* start Items *
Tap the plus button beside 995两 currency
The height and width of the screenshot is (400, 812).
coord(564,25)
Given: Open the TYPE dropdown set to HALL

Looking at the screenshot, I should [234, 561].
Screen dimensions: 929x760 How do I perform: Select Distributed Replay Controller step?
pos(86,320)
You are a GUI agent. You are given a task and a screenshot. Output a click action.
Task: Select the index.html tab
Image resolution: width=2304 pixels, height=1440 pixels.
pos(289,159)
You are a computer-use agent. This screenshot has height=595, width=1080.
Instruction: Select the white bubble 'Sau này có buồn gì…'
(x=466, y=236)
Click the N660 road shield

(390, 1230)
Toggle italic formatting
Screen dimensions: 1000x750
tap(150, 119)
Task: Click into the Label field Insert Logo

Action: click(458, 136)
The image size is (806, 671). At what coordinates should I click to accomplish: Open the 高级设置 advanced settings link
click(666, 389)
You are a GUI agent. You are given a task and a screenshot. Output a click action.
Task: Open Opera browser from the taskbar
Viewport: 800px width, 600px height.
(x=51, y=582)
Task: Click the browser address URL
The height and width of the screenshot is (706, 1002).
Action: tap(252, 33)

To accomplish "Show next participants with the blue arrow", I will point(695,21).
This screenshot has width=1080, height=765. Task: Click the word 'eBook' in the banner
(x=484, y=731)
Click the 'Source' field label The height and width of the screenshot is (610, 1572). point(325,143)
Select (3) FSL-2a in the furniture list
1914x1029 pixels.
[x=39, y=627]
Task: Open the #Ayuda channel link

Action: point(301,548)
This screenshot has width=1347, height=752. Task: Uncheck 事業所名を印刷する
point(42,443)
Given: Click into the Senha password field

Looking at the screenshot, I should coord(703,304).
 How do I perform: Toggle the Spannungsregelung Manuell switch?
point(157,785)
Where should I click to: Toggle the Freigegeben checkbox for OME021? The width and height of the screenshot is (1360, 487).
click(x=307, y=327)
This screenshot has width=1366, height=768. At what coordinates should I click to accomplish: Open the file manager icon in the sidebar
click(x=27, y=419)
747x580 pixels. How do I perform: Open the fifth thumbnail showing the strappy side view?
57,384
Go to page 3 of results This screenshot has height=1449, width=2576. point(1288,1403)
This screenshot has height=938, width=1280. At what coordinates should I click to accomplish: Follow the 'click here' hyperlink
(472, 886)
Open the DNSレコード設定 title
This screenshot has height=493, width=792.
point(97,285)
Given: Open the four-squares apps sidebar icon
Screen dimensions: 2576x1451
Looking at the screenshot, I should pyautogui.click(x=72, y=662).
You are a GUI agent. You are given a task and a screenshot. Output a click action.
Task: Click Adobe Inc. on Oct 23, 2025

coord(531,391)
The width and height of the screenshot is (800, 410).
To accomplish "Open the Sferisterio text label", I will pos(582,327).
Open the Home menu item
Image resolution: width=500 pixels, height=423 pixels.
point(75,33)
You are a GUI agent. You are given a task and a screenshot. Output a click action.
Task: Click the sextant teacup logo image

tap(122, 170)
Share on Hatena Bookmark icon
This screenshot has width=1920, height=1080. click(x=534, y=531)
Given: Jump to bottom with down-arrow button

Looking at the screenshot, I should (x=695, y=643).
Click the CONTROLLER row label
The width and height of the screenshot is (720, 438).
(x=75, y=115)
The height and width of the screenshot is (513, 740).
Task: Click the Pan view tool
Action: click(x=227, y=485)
* end Items *
Recast the entries above as a numbered list, one line per item, leaving out the blank lines.

1. Tap the plus button beside 995两 currency
2. The height and width of the screenshot is (400, 812).
3. coord(564,25)
4. Given: Open the TYPE dropdown set to HALL
5. Looking at the screenshot, I should [234, 561].
6. Screen dimensions: 929x760 How do I perform: Select Distributed Replay Controller step?
7. pos(86,320)
8. You are a GUI agent. You are given a task and a screenshot. Output a click action.
9. Task: Select the index.html tab
10. Image resolution: width=2304 pixels, height=1440 pixels.
11. pos(289,159)
12. You are a computer-use agent. This screenshot has height=595, width=1080.
13. Instruction: Select the white bubble 'Sau này có buồn gì…'
14. (x=466, y=236)
15. Click the N660 road shield
16. (390, 1230)
17. Toggle italic formatting
18. Screen dimensions: 1000x750
19. tap(150, 119)
20. Task: Click into the Label field Insert Logo
21. Action: click(458, 136)
22. The image size is (806, 671). At what coordinates should I click to accomplish: Open the 高级设置 advanced settings link
23. click(666, 389)
24. You are a GUI agent. You are given a task and a screenshot. Output a click action.
25. Task: Open Opera browser from the taskbar
26. Viewport: 800px width, 600px height.
27. (x=51, y=582)
28. Task: Click the browser address URL
29. The height and width of the screenshot is (706, 1002).
30. Action: tap(252, 33)
31. To accomplish "Show next participants with the blue arrow", I will point(695,21).
32. This screenshot has width=1080, height=765. Task: Click the word 'eBook' in the banner
33. (x=484, y=731)
34. Click the 'Source' field label The height and width of the screenshot is (610, 1572). point(325,143)
35. Select (3) FSL-2a in the furniture list
36. 1914x1029 pixels.
37. [x=39, y=627]
38. Task: Open the #Ayuda channel link
39. Action: point(301,548)
40. This screenshot has width=1347, height=752. Task: Uncheck 事業所名を印刷する
41. point(42,443)
42. Given: Click into the Senha password field
43. Looking at the screenshot, I should coord(703,304).
44.  How do I perform: Toggle the Spannungsregelung Manuell switch?
45. point(157,785)
46. Where should I click to: Toggle the Freigegeben checkbox for OME021? The width and height of the screenshot is (1360, 487).
47. click(x=307, y=327)
48. This screenshot has width=1366, height=768. At what coordinates should I click to accomplish: Open the file manager icon in the sidebar
49. click(x=27, y=419)
50. 747x580 pixels. How do I perform: Open the fifth thumbnail showing the strappy side view?
51. 57,384
52. Go to page 3 of results This screenshot has height=1449, width=2576. point(1288,1403)
53. This screenshot has height=938, width=1280. At what coordinates should I click to accomplish: Follow the 'click here' hyperlink
54. (472, 886)
55. Open the DNSレコード設定 title
56. This screenshot has height=493, width=792.
57. point(97,285)
58. Given: Open the four-squares apps sidebar icon
59. Screen dimensions: 2576x1451
60. Looking at the screenshot, I should pyautogui.click(x=72, y=662).
61. You are a GUI agent. You are given a task and a screenshot. Output a click action.
62. Task: Click Adobe Inc. on Oct 23, 2025
63. coord(531,391)
64. The width and height of the screenshot is (800, 410).
65. To accomplish "Open the Sferisterio text label", I will pos(582,327).
66. Open the Home menu item
67. Image resolution: width=500 pixels, height=423 pixels.
68. point(75,33)
69. You are a GUI agent. You are given a task and a screenshot. Output a click action.
70. Task: Click the sextant teacup logo image
71. tap(122, 170)
72. Share on Hatena Bookmark icon
73. This screenshot has width=1920, height=1080. click(x=534, y=531)
74. Given: Jump to bottom with down-arrow button
75. Looking at the screenshot, I should (x=695, y=643).
76. Click the CONTROLLER row label
77. The width and height of the screenshot is (720, 438).
78. (x=75, y=115)
79. The height and width of the screenshot is (513, 740).
80. Task: Click the Pan view tool
81. Action: click(x=227, y=485)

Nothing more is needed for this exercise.